Mesfin Negash (Amharic: መስፍን ነጋሽ) is an Ethiopian journalist, political commentator for Addis Neger and columnist for Sampsonia Way Magazine. He is a graduate of Addis Ababa University where he studied political science.

==Career==
His career as a journalist started at the Ethiopian Reporter in 2001. He wrote on issues of politics and international relations. Before the controversial May 2005 elections, Negash left the newspaper to join Meznagna newspaper as a columnist while working for local and international NGO as a communication specialist and program officer. His political articles in Meznagna were most supportive of the Coalition for Unity and Democracy(CUD). In one of his articles, he opposed the early position of his former paper which called for the establishment of unity government in Ethiopia. Mesfin's contention was that the ruling party's democratic centralism is too much of an impediment for the formation of any governing coalition with it.

Meznagna was shut down in December 2005 by the government because it was first to publish the CUD's unconstitutional and illegal call for the removal of the government even though the paper itself didn't advocate for the forceful removal of the government.

In 2007 five former Meznagna journalists, including Mesfin Negash, established Addis Neger. He was the Editor-in-Chief of the paper for a year before he moved to a managerial position. Under Negash's watch Addis Neger grew to be one of Ethiopia's leading newspapers. The articles Negash wrote for the paper were milder in their tone and criticism of the government than his articles in Meznagna. The paper faced intimidation and harassment under Ethiopia's anti-terrorism law, which criminalizes any reporting that directly or indirectly “encourages” or provides “moral support” to “terrorist groups.”

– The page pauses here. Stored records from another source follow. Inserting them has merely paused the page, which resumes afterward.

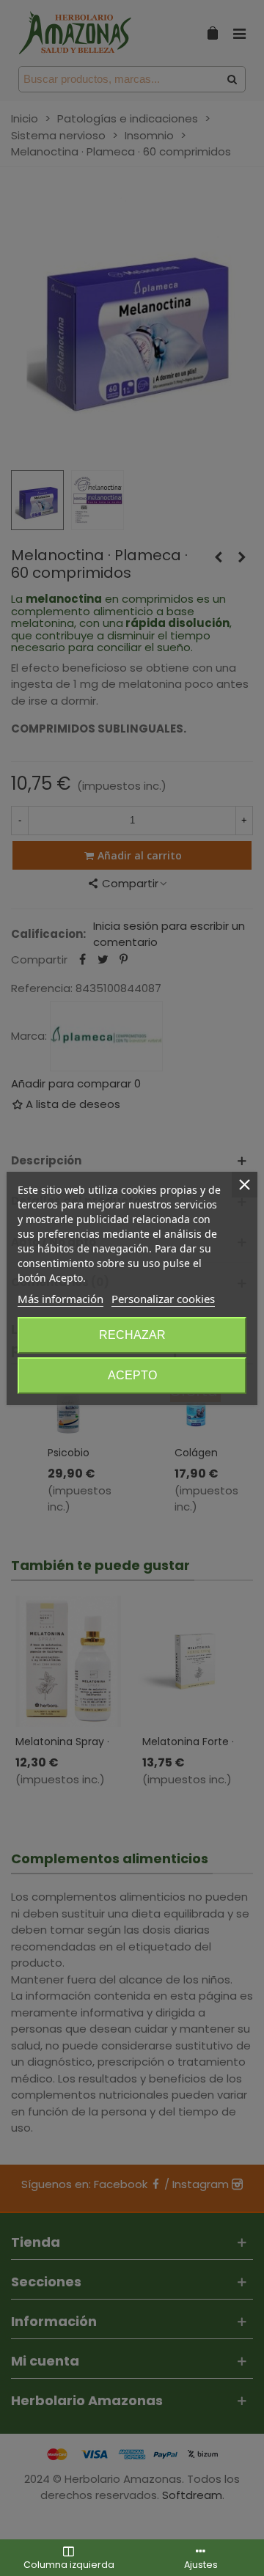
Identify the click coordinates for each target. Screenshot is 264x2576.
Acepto (132, 1375)
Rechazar (132, 1335)
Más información (60, 1298)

In August 2008 an Ethiopian judge sentenced Mesfin Negash to a suspended one month imprisonment for a news report that appeared in the July 26 issue on the trial of iconic musician Teddy Afro. The ruling judge stated that they were compelled by law not to run the story because “it infringes on the reputation of the court.

In 2010 the staffers at Addis Neger shut down the newspaper and Negash fled Ethiopia, leaving his mother and wife behind. In February 2012 he was granted asylum in Sweden. He noted, “It wasn’t a single incident that pushed me to leave Ethiopia – it was numerous incidents over the course of several months." In May he was elected the Human Rights Defender of the Month by the Civil Rights Defenders campaign to protect human rights defenders at risk around the world.

In June 2012, Negash was found guilty of supporting terrorism along with 23 other defendants by an Ethiopian court and sentenced in absentia to eight years in prison. In a column for Sampsonia Way Magazine Negash commented on the conviction that “the sentences carry no practical consequences for the professional freedom of those ‘convicted’ living in exile” and that “anyone, Ethiopian or not, who supports the democratic hope of the nation in any manner is considered an enemy of the state, or a ‘terrorist.’”

Since May 2012 Negash has served as a columnist for the City of Asylum/Pittsburgh’s Sampsonia Way Magazine where he “shares Ethiopian views on pertinent issues related to journalism, culture, and, of course, the overarching subject of politics." He is also the Managing Editor of Addisnegeronline.com.